I feel my pulse quicken traitorously. Angelo's eyes never leave my face, and when our gazes lock, I make a conscious choice not to look away. Instead, I meet his stare steadily, refusing to back down from whatever challenge he's silently issuing.

Something shifts in his eyes—approval, perhaps, or satisfaction—before it quickly disappears behind his usual mask.

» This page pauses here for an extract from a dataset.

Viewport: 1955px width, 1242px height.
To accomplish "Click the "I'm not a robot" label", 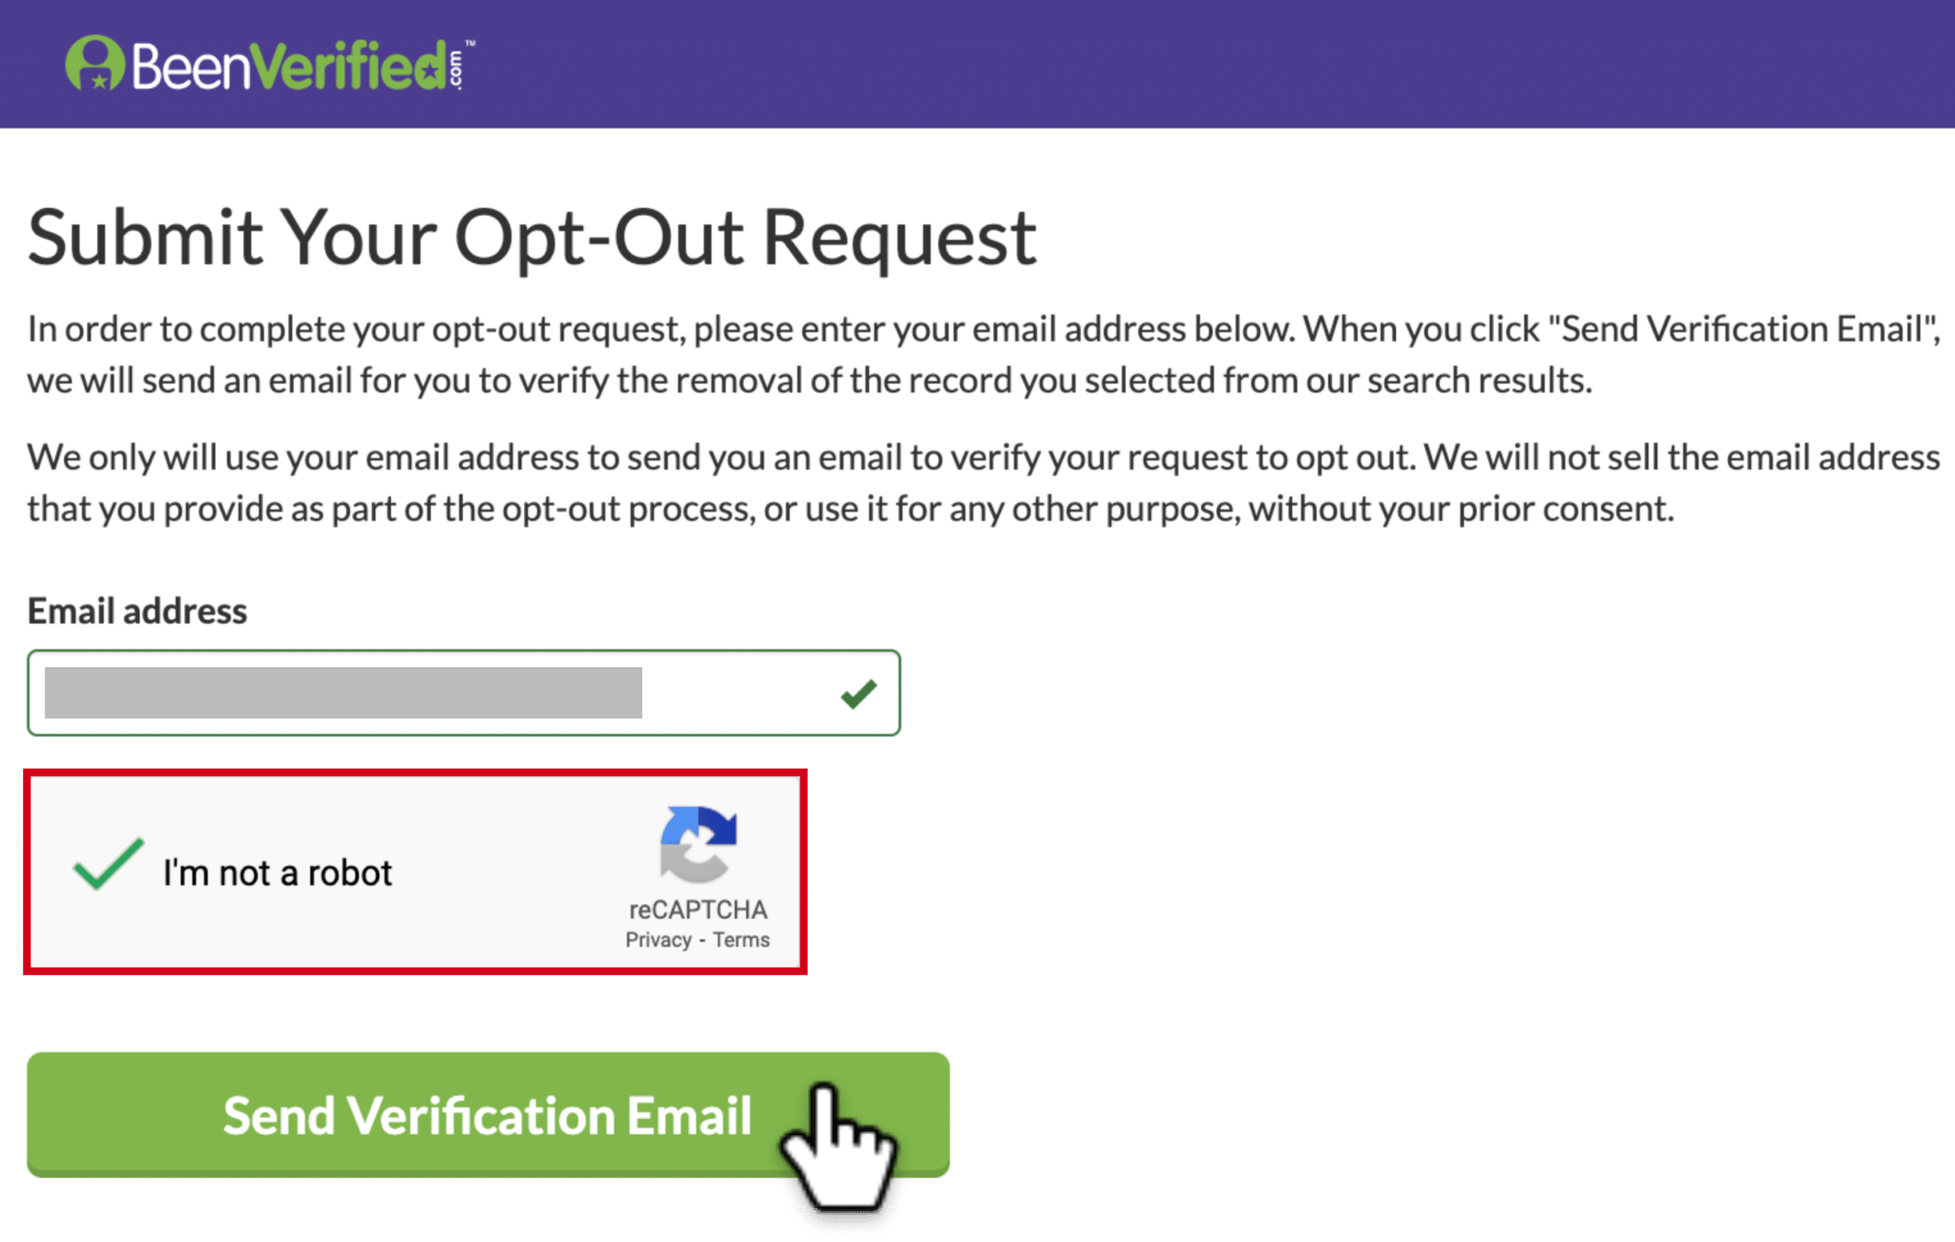I will click(278, 873).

We stand frozen until Dante clears his throat through the speaker. "Tonight. Eight o'clock. And, Angelo? Don't be fucking late."

The call ends, but Angelo doesn't move his hand from my back.

The realisation hits me like a freight train: he put that call on speaker deliberately.

Brought me into a conversation about bodies and territory, and family matters.

This isn't just breakfast anymore. It's an invitation into something darker, something I'm not sure I'm prepared to face.

I don't want to examine what that means.

Don't want to acknowledge the significance of being granted this small sliver of trust from a man who trusts no one.

It's easier to focus on the pressure of his hand, the coffee growing cold on the counter, the sunlight painting patterns across the kitchen floor.

Anything but the growing certainty that I'm being pulled deeper into a world I once knew all too well.